4 Servers hang with same error message

I have 3 Power7 710 Express boxes and 1 Power7 750Express box that all get into a weird hung state with the same console message. they all have AIX 6.1 TL7 (2x6100-07-08-1339, 2x6100-07-10-1415).

"NIS: Server not responding for domain X.X.X; still trying."

There are other Clients that use the same NIS Server and they do not have any issues. I have tried to restart the NIS server (/etc/init.d/ypserv restart) while the AIX boxes are hung, but, to no avail.

The NIS server is a fedora server running at ~14.1 utilized (yes very high, I agree), but if that was issue, I would expect other clients would have
issues, not just my AIX boxes.

When problem is occurring, I can telnet to the AIX box and get a login prompt, but the login isn't processed (cpu over utilized??). The console is active, again, the OS cannot process the login request, it does not respond back with the password prompt sometimes,. the box does not respond to a ping.

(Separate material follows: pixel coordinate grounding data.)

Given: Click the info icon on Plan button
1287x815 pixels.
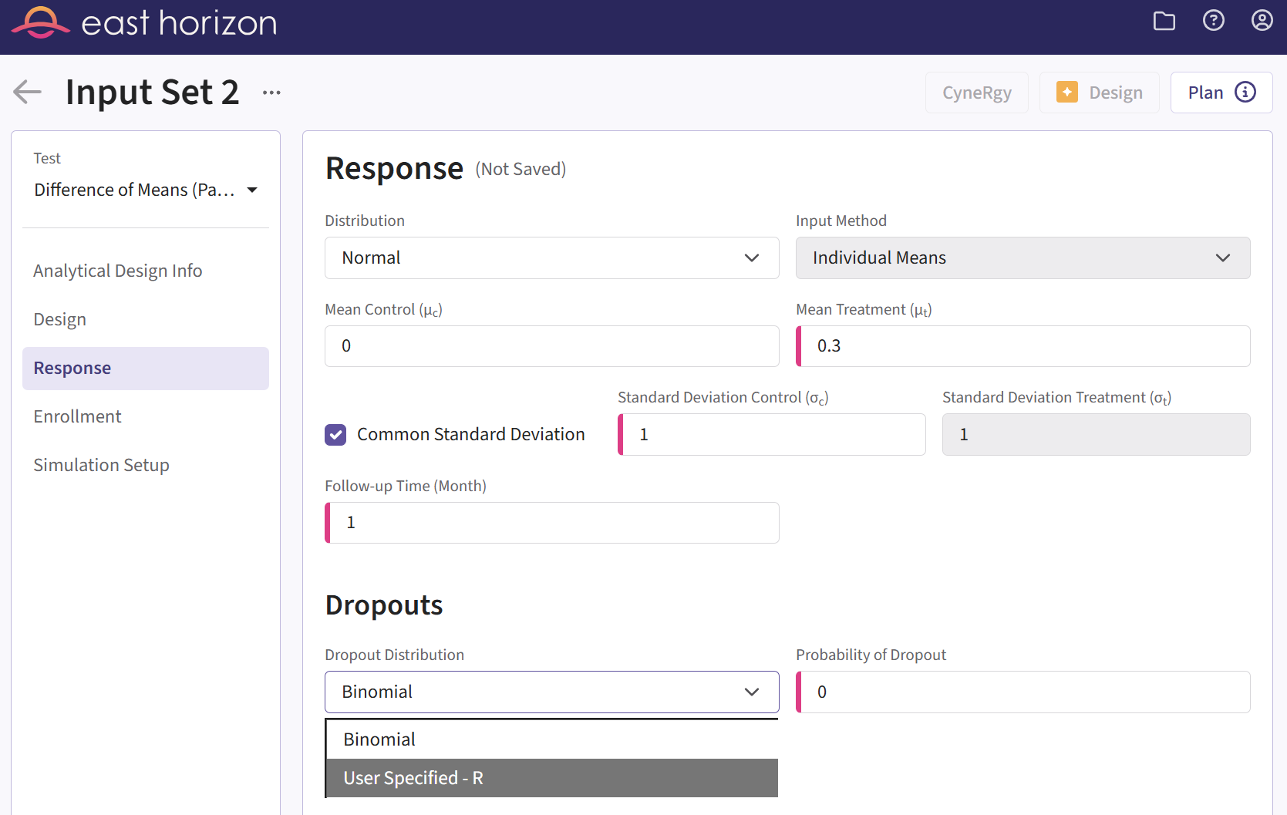Looking at the screenshot, I should (x=1245, y=93).
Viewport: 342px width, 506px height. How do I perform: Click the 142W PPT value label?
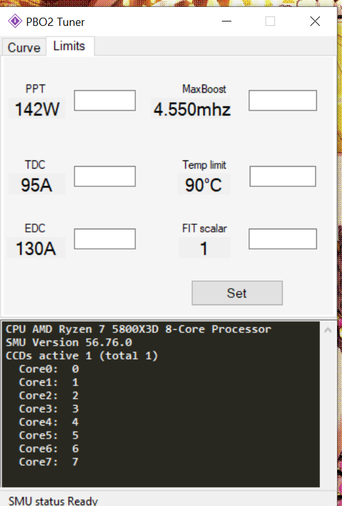pyautogui.click(x=37, y=109)
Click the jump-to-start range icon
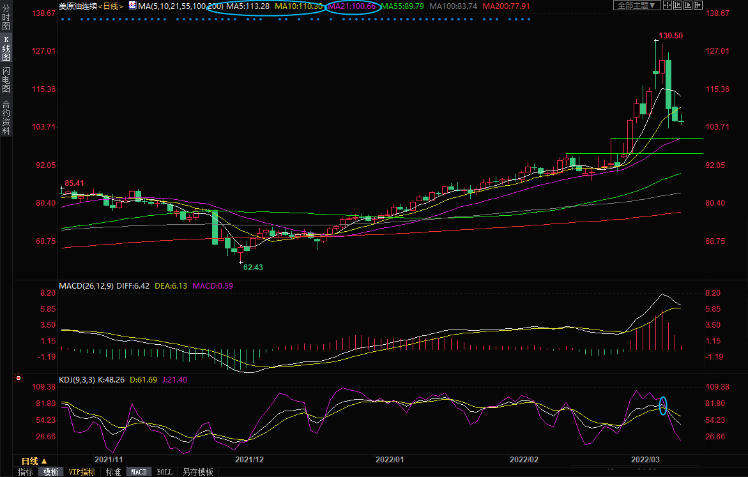Viewport: 748px width, 477px height. pos(678,5)
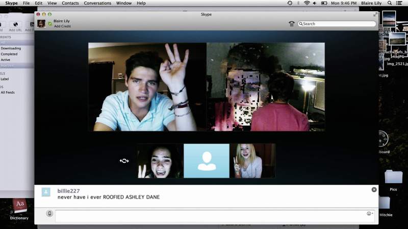Screen dimensions: 408x229
Task: Open the emoticon picker in message box
Action: [x=369, y=214]
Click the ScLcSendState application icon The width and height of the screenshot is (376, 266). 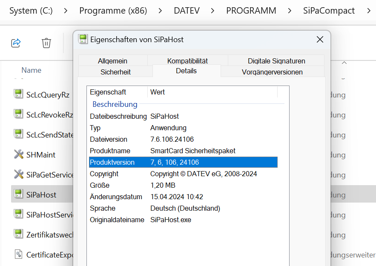click(x=18, y=134)
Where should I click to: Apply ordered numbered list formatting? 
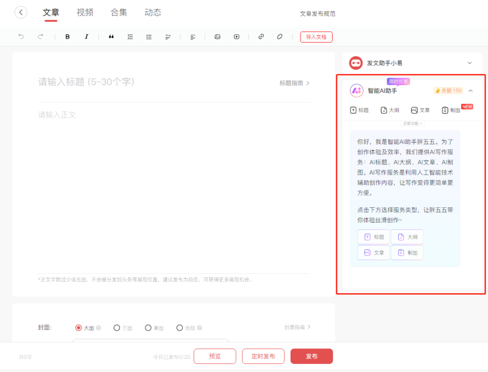(130, 37)
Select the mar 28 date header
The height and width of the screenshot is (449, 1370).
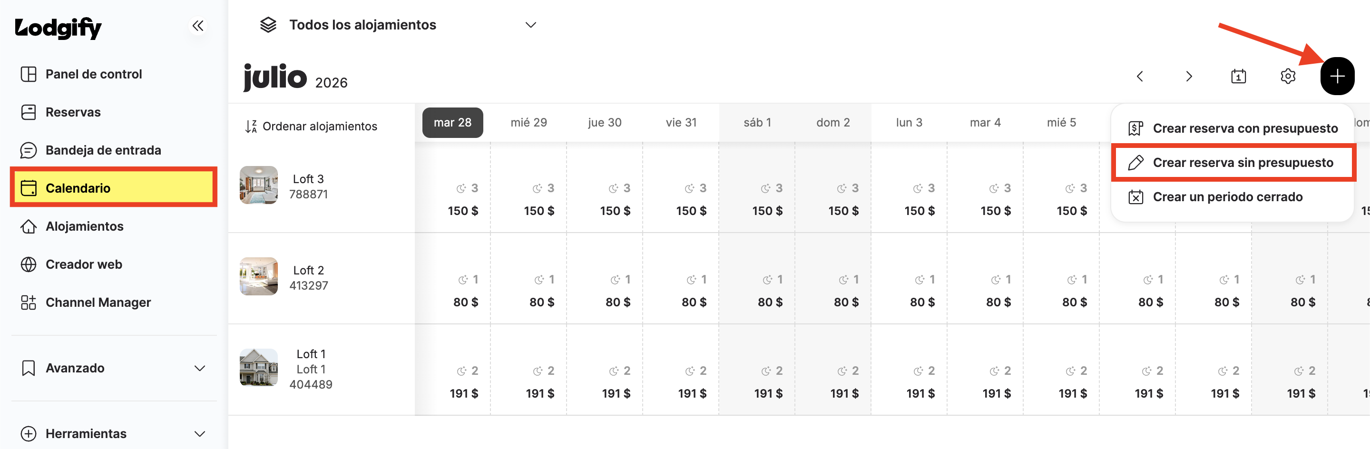tap(453, 123)
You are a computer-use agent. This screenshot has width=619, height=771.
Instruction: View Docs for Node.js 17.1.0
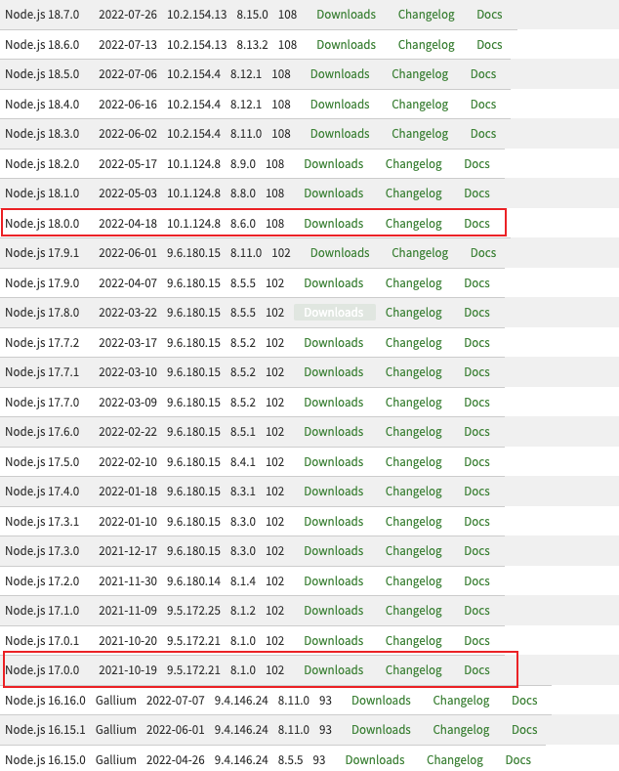pyautogui.click(x=476, y=611)

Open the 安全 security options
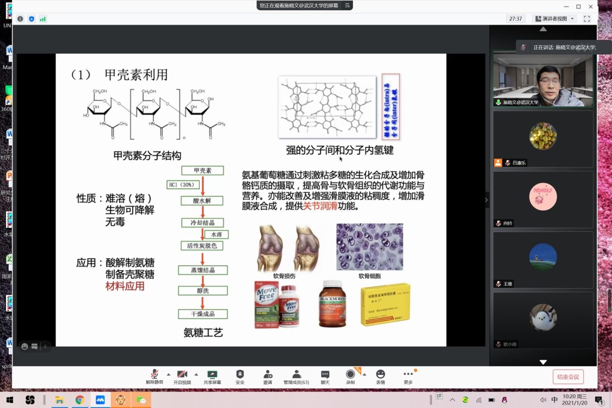point(239,377)
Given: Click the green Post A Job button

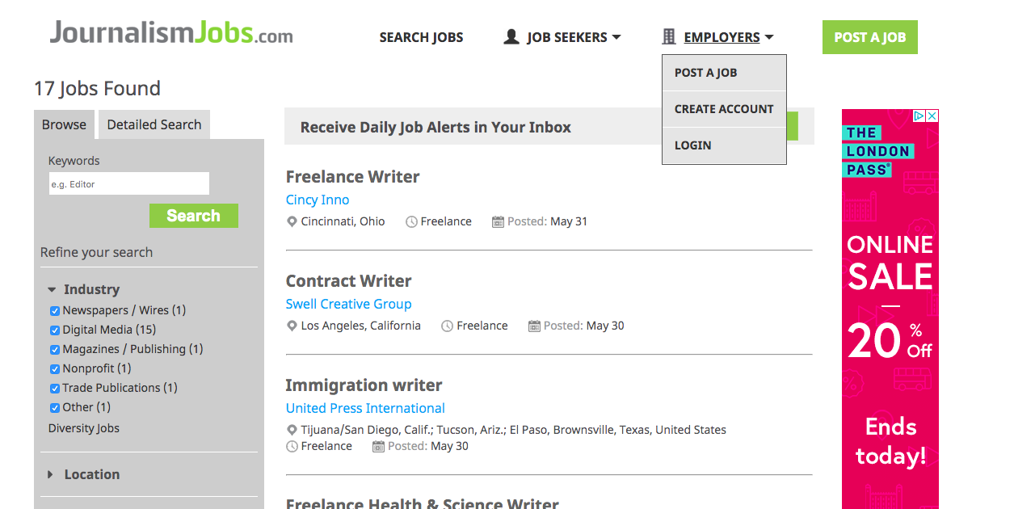Looking at the screenshot, I should coord(869,36).
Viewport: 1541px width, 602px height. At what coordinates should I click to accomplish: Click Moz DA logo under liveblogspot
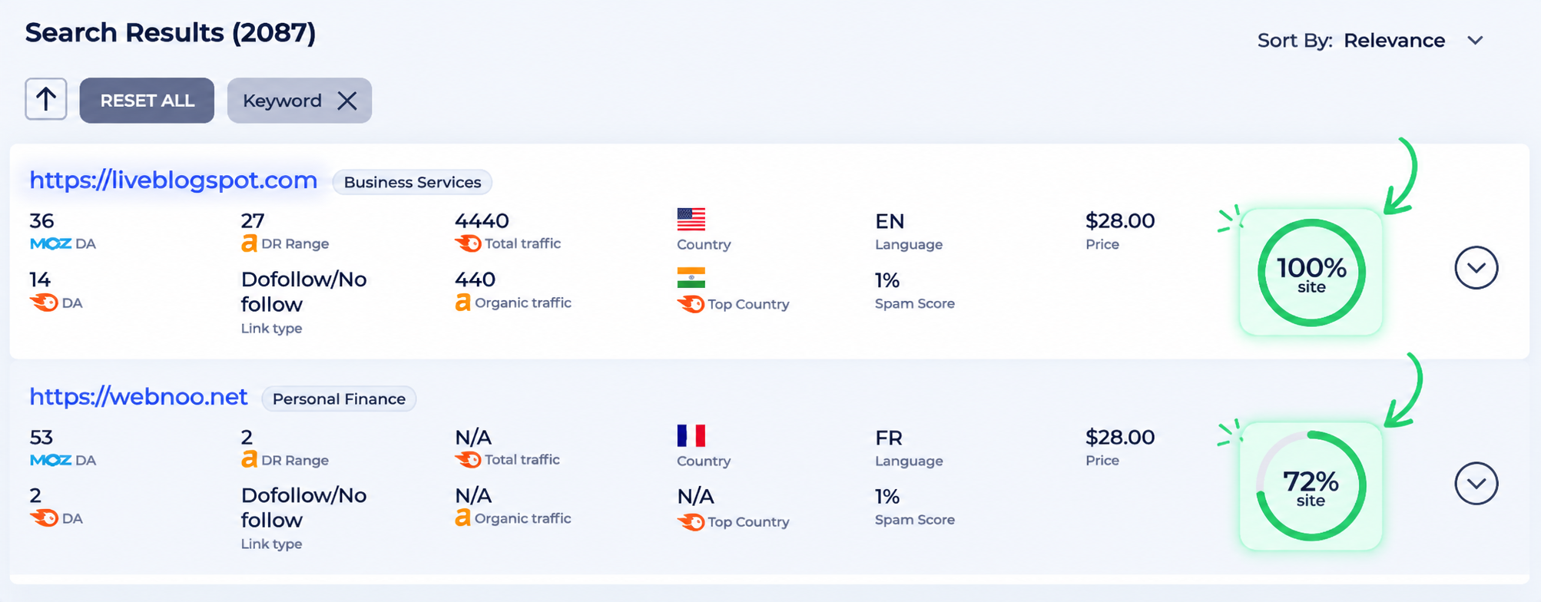(51, 244)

The only cure is reboot the box from HMC, then they are ok. There is NO errpt messages about any problem, no network, no kernel, no disk, no memory logged.

They will run for a few days, 10-20 days, then all 4 go into the same state almost at same time.

Just need a direction to go in or script to collect system stats so when the system hangs I can look at the output after reboot, or an idea where to start looking. I have ran diag and checked network card, sysplanar0, sisass0 and memory and all pass.

it didn't hang, it is wating for NIS server :wink: First thing you can do is to remove NIS configuration from the server: rmyp -c . I would personally recommend to stop on this point, because you will never ever have any problems with NIS if you don't have it.

But I suppose, that you want to have your NIS configuration back. After NIS removal I'd try to reboot the server again and to see, that everything goes well and there are no other errors, such as hardware or network errors.

If the server starts without NIS, try to ping the NIS server, then check DNS and/or /etc/hosts.

# host NIS-server
# host IP-address-of-my-NIS-server
# host -n NIS-server
# host -n IP-address-of-my-NIS-server

If you have several DNS servers in your /etc/resolv.conf, try all of them:

# host -n NIS-server DNS-server-1
# host -n NIS-server DNS-server-2

If it is ok, you can try to configure NIS client again:

# domainname NIS-domain
# mkclient -B

In this case AIX will broadcast to find a suitable server. You can try to specify NIS server:

# mkclient -B -S NIS-server

But I would first try without the server - AIX should be able to find the server, and if it can't you have some problem with your NIS configuration. (But don't ask me which problem - I configured a NIS server last time in 1998).

Then check, that ypbind started:

# lssrc -s ypbind

If it is started, check which NIS server do you use:

# ypwhich

If everything is ok at this point, you can check, that you see your users (with their passwords of course):

# ypcat -k passwd

As a last step you can call me and we will discuss your future migration to LDAP, because NIS+ is not a part of AIX 7.2 anymore.